Moondragon has undergone extreme levels of training in the Titanian martial arts, as well as mental disciplines allowing her near-complete control over her body, including autonomic functions such as heartbeat, bleeding, and breathing, as well as awareness of pain. She has honed her strength, speed, stamina, agility and reflexes to her highest limits. Her martial arts skills have even allowed her to beat Captain America and Mantis in hand-to-hand combat. She possesses a genius intellect and is extremely knowledgeable in various areas of advanced Titanian scientific disciplines, such as genetics and bionics, and has been able to upgrade the cyborgs Ramrod and Angar the Screamer. She restored Daredevil's eyesight. Additionally, she is also a highly skilled starship pilot.

== Reception ==
=== Critical response ===
George Chrysostomou of Den of Geek called Moondragon one of Marvel's "fan favorites," writing, "Heather Douglas is a fascinating figure and it's an absolute crime that she is yet to be introduced to the MCU." Deirdre Kaye of Scary Mommy called Moondragon a "role model" and a "truly heroic" female character. Jasmine Shanelle of The Mary Sue said they hoped to see Moondragon joining the Marvel Cinematic Universe. Mey Rude of Autostraddle stated Moondragon would be a "perfect addition" to the Guardians of the Galaxy film series. American actor Dave Bautista expressed interest in seeing Moondragon being portrayed in the MCU.

==Other versions==
===Age of Apocalypse===
An alternate universe version of Heather Douglas from Earth-295 appears in "Age of Apocalypse". This version never accessed her full psionic potential and became a member of Quentin Quire's Overmind, a group of telepaths tasked with creating a "psychic pyramid scheme" and increasing Quire's skills, before being killed by the Shadow King.

===Ultimate Marvel===
An alternate universe version of Heather Douglas from Earth-1610 appears in Ultimate Extinction. This version, also known as "Heather Moon", is a contract killer who sports a dragon tattoo and was primarily active twenty years prior. Before she died, Douglas was hired by the Enclave, who created an army of clones from her DNA to help them stop Gah Lak Tus.

===Marvel Zombies===
A zombified alternate universe version of Moondragon from Earth-2149 appears in Marvel Zombies.

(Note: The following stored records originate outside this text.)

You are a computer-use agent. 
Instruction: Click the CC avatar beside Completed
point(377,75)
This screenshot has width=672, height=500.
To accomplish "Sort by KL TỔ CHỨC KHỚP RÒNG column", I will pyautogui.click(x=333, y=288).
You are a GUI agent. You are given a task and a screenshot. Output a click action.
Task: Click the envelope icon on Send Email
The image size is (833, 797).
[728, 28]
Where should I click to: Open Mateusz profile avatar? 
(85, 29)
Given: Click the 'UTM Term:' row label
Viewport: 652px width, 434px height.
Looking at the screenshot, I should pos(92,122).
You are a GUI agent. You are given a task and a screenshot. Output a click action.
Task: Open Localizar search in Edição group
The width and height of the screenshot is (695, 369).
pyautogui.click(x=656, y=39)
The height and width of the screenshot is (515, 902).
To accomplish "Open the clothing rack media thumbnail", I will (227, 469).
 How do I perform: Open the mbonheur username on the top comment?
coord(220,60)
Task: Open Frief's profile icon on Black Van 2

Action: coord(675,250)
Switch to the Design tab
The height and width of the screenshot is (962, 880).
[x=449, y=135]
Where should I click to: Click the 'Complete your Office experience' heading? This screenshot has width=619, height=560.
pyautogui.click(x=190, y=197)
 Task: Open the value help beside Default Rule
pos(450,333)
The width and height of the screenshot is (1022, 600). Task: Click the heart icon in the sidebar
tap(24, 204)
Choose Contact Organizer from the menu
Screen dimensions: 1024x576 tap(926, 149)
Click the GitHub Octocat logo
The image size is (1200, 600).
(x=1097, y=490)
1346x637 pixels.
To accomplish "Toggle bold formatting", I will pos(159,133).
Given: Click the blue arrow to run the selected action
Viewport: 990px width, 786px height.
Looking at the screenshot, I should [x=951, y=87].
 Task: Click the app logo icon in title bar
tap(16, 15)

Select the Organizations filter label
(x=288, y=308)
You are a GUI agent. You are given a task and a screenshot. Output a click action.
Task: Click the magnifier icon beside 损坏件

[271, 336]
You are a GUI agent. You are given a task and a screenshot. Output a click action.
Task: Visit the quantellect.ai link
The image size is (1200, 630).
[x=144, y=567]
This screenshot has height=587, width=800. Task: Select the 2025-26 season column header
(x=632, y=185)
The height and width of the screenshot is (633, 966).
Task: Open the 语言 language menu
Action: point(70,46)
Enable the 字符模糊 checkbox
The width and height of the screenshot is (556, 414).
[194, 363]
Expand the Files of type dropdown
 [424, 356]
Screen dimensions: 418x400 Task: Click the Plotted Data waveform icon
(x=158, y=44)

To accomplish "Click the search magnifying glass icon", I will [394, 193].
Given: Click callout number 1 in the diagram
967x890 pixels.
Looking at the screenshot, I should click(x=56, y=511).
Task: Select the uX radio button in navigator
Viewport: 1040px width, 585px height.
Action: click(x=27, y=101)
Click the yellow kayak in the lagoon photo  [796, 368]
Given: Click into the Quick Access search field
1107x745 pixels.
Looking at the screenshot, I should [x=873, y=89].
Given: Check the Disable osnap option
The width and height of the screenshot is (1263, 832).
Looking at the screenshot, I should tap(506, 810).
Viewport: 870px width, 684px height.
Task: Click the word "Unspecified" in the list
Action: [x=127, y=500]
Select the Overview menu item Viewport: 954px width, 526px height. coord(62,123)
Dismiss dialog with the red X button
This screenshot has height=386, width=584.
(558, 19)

===Marvel Adventures: Fantastic Four===
An alternate universe version of Moondragon from Earth-20051 appears in Marvel Adventures: Fantastic Four #43. This version works for a carnival, where she runs a "Hall of Magic Mirrors".

==In other media==
===Television===
- Heather Douglas / Moondragon makes a non-speaking appearance in the X-Men: The Animated Series episode "Beyond Good and Evil (Part 3)".
- Heather Douglas / Moondragon appears in the Mad episode "Captain America's Got Talent", voiced by Rachel Ramras.

===Video games===
- Heather Douglas / Moondragon appears in Marvel Avengers Alliance.
- Heather Douglas / Moondragon appears as a non-player character in Marvel Heroes, voiced by Mary Elizabeth McGlynn.
- Heather Douglas / Moondragon appears in Marvel Puzzle Quest.
- Heather Douglas / Moondragon appears as a playable character in Marvel Contest of Champions.
- Heather Douglas / Moondragon appears as a playable character in Lego Marvel's Avengers.
- Heather Douglas / Moondragon appears as a playable character in Marvel Strike Force.

=== Merchandise ===
- In 2020, Diamond Select Toys released a Heather Douglas / Moondragon action figure.
- In 2023, Hasbro released a Heather Douglas / Moondragon action figure as part of the Marvel Legends action figure line.